Bunun için tek çözüm Şam ile Ankara arasındaki ilişki kanallarının bir an önce açılması Suriye’de ve bölgede gelişen olaylara farklı yakınlaşmalarda bulunulması gerekiyor.
Soru: TSK’nın Suriye kuzeyine askeri müdahalesi Şam’da nasıl karşılanır?
Suriye hükümetinin izni olamdan Türkiye tarafından Suriye topraklarına yapılacak herhangi bir askeri girişim saldırı olarak görülecektir. Türk Ordusu da olsa ABD Ordusu da olsa Suudi Arabistan Ordusu da olsa bu bir saldırı niteliği taşımaktadır.
“TSK ve Suriye Ordusu birlikte çözer”
Türkiye devletinin TSK’yı ABD tarafından yönetilen terör gruplarının bataklığa sokmasında hiçbir kazancı olmayacaktır. Çünkü Türk sınırında Suriye devleti haricinde hiç bir taraf güvenliğini temin edemez. Türk devletinin terör gruplarıyla ortak çalışması Afganistan’da gelişen olaylara benzeyen bir sonuca kavuşacağı açıktır. Bunun için Türk Hükümeti Suriye Hükümeti ile resmi kurumlarıyla irtibata girerek iki orduyu ortak operasyonlara sokabilir. Pakistan, önce Kaide’ye destek çıkmıştı bunun sonucunda Kaide Pakistan içindeki bölgeleri hedef almaya başladı.
Dokuz yüz kilometlerik sınırdan söz ettiğimizde bahsedilen güvenliği terör grupları sağlayamayacaktır. Bunun için silah desteğinin kesilmesi ve terör akımını durdurarak bu grupları bütünüyle zayıflatarak Suriye Ordusu’nun ilerlemesi sınır kontrollerini güvenli hale geitrecektir. Bu noktada siyasi çıkarlar söz konusu değildir.
“Terör ihracı dursun sorunlar çözülecek”
Türkiye Hükümeti Suriye kuzeyinde nüfuz sağlayacağını düşünüyorsa onun hatalı olduğunu belirtmek isterim. Bu şekilde nüfuz sahibi olunamaz. İki ülke arasındaki ilişkiler hükümet kurumları aracılığıyla gerçekleşir. Terör gruplarıyla gerçekleşemez.
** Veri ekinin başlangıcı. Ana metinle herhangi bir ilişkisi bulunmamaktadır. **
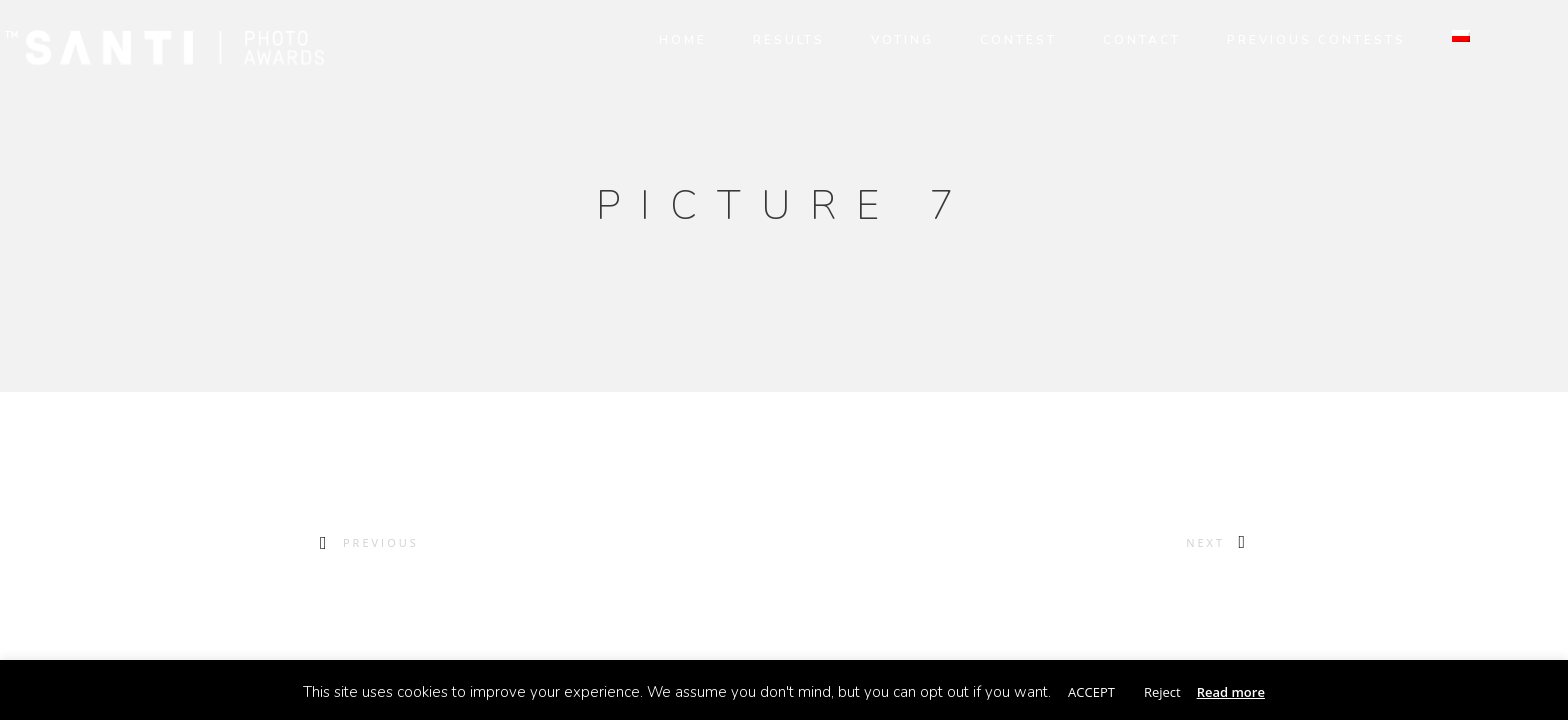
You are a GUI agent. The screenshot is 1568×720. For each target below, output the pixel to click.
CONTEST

Son dönemlerde Suriye ortamında dolaşan mafya örgütleri katiller ve cinayet şebekeleri ortalığı bulandırdığını hepiöiz görmekteyiz. Türk hükümeti bunlarla anlaşarak bu kargaşayı kendi ülkesine transfer etmekten başka bir getiri sağlamayacaktır. Fakat Türk Hükümeti Suriye Hükümeti’nin kurumlarıyla direkt olarak irtibat kurduğunda terörle ortak iş yapmadığını gösterecek bölgede güvenliği ve son olarak Suriye Ordusu’nun ilerlemesini kolaylaştırmış olacaktır. Sonuç olarak burada kimin üstünlük sağladığı veya kim kimi yendiği önemli değildir. Önemli olan Türk ulus güvenliğini tehdit eden etkenler olunca o etkenleri bir an önce ortan kaldırmaktır. Diğer amaçların tamamı bu süreçte son damlasına kadar yok oldu.